A study published this week in Nature has identified a gene which may have the ability to prevent human immunodeficiency virus (HIV) from spreading once it has entered the body. Researchers from King’s College London say the human MX2 gene, which possibly inhibits HIV, the virus that causes acquired immune deficiency syndrome (AIDS), could be a new target for effective, less toxic treatments for patients.
“Until now we knew very little about the MX2 gene, but now we recognize both its potent anti-viral function and a key point of vulnerability in the life cycle of HIV,” Mike Malim, an infectious diseases professor at King’s College London, stated in a press release.
To better understand the body’s natural inhibitors and how to trigger them, scientists introduced the virus to two different human cell lines. Observing the effects, the researchers noted that in one cell line, the MX2 gene was ‘switched on’ (expressed), while in the other it remained ‘switched off” (silenced). Upon further investigation, they discovered that in the cells where the MX2 gene was expressed, the virus was not able to replicate and new viruses were not produced. Among those cells where that gene remained silent, though, the virus replicated and spread.

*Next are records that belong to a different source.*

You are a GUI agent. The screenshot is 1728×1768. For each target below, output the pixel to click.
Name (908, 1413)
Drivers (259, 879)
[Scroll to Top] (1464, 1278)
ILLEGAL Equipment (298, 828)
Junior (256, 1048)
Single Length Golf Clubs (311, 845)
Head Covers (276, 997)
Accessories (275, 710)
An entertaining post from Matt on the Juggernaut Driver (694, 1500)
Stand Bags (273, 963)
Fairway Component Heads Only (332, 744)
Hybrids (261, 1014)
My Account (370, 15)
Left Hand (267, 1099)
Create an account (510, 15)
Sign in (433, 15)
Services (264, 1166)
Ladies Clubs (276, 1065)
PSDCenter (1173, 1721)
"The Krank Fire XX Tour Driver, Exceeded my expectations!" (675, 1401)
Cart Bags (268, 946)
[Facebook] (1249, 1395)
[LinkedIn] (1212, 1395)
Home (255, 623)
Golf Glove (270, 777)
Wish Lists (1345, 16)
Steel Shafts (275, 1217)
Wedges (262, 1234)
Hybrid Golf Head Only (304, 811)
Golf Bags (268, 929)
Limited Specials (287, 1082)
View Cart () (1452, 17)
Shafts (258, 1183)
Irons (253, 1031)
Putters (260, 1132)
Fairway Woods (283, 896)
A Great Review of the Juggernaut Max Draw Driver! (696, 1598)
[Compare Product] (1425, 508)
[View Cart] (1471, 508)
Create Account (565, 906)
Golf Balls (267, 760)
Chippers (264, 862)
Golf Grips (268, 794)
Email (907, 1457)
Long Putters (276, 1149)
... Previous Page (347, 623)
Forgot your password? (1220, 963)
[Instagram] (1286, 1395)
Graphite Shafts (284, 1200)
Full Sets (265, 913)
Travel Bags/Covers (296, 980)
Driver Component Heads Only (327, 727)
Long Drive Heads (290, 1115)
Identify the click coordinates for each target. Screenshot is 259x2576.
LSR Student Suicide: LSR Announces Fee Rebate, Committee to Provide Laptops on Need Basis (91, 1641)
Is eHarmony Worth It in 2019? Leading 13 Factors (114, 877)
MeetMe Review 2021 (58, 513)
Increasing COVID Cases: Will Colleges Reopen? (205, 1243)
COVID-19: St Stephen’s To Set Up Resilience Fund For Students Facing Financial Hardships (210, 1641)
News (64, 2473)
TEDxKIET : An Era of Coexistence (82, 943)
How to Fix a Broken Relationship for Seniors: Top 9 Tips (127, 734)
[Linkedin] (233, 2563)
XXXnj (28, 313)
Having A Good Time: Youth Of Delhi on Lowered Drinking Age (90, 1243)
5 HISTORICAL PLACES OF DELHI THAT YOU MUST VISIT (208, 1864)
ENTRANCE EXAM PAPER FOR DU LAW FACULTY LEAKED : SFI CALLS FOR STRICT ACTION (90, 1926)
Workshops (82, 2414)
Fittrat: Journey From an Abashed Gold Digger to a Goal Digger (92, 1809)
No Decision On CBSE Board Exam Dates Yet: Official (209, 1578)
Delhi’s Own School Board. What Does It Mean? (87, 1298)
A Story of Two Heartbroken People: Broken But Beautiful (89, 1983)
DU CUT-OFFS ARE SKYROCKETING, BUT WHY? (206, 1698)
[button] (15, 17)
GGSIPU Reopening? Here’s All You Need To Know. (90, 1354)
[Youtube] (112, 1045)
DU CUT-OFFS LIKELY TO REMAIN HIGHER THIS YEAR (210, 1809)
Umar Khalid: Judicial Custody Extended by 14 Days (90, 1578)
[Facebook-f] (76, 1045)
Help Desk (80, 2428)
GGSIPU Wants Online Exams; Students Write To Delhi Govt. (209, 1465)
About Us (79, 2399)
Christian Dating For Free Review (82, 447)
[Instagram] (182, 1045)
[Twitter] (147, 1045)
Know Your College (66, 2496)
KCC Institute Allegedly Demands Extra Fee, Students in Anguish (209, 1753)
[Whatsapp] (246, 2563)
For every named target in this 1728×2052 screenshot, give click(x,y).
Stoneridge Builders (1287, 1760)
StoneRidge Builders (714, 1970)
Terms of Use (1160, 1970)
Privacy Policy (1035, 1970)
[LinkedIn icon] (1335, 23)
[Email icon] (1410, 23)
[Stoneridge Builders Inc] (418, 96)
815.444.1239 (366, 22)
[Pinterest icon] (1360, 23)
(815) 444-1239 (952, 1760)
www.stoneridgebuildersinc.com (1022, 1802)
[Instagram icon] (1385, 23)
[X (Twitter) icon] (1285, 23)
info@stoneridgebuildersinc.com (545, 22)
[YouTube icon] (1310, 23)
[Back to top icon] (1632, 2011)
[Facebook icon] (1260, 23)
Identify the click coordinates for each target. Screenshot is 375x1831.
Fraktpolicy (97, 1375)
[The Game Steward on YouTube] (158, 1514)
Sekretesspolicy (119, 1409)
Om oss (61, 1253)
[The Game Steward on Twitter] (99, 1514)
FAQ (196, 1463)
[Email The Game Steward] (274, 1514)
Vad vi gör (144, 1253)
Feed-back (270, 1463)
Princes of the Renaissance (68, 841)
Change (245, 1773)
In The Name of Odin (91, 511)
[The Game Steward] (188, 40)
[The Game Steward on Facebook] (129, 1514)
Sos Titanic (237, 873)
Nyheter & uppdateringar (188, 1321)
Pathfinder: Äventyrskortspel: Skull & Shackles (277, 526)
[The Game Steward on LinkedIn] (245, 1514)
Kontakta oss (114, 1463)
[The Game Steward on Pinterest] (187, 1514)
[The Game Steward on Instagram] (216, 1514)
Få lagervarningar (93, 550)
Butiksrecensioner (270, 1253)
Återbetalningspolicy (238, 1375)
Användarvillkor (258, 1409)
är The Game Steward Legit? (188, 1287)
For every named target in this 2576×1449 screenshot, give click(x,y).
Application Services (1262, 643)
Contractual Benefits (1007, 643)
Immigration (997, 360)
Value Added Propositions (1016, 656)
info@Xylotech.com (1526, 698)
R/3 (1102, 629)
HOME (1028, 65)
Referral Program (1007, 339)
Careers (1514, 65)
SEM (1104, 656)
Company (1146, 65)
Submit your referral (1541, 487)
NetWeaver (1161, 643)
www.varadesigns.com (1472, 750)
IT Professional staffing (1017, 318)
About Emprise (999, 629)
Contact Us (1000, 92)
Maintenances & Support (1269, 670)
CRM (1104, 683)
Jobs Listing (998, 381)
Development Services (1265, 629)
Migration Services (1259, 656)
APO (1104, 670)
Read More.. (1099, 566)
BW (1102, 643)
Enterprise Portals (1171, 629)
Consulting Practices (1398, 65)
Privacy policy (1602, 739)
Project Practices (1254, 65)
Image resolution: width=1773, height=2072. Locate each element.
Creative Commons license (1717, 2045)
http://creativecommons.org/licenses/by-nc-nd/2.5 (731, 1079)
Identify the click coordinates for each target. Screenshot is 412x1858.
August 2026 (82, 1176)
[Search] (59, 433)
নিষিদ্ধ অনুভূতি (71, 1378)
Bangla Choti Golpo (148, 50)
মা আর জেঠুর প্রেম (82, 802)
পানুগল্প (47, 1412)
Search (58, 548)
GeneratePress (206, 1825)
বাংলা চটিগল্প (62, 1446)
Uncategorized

Considering their results, the researchers hypothesized possibilities for potential drug development in the future. “There are two possible routes — it may be possible to develop either a molecule that mimics the role of MX2 or a drug which activates the gene’s natural capabilities,” Malim stated in a press release. “It is important to continue to find new ways of mobilizing the body’s natural defense systems and this gene appears to be a key player in establishing viral control in people with HIV.”
Currently, 31 antiretroviral drugs (ARVs) are used to treat HIV infection. Although these Food and Drug Administration (FDA)-approved drugs cannot ‘cure’ people, they do suppress the virus, sometimes to undetectable levels, and so allow an infected person to lead a healthier life. It is important to note ARVs, which must be taken continuously to provide benefit, do not eliminate HIV from the body, and infected people can still transmit the virus.
A recent study conducted in the UK suggests that patients with HIV may achieve life spans close to normal given certain conditions: adherence to antiretroviral therapy, maintenance of low viral loads and of CD4 counts above 350, and avoidance of injected drug use as well as co-infection with viral hepatitis. (CD4 cells, often called T-cells, send signals to activate the body’s immune response when they detect viruses or bacteria.) The results were derived from a total of 17,021 patients who started antiretroviral therapy (ART) in the years between 2000 and 2008. Of these patients, 708 or 4.2 percent died, while 3,956 or nearly a quarter of the total dropped out of the study.
A crucial issue among HIV/AIDS patients is adherence to their drug regimens. The difficulty of consistently taking several drugs or even one drug each and every day and the unpleasantness of side effects, such as nausea and vomiting, often cause patients to interrupt their schedule. When that happens, HIV may create more variations of itself, including strains that are resistant to the antiretroviral drugs taken by the patient. In general, half to three-quarters of all patients strictly adhere to their medication when it is prescribed over a long period of time. Nonadherence to ART, in particular, has been estimated at approximately 70 percent.
Source: Goujon C, Moncorge O, Malim MH, et al. Human MX2 is an interferon-induced post-entry inhibitor of HIV-1 infection. Nature. 2013.
May M, Gompels M, Sabin C. Life expectancy of HIV-1-positive individuals approaches normal conditional on response to antiretroviral therapy: UK Collaborative HIV Cohort Study. Journal of the International AIDS Society. 2012.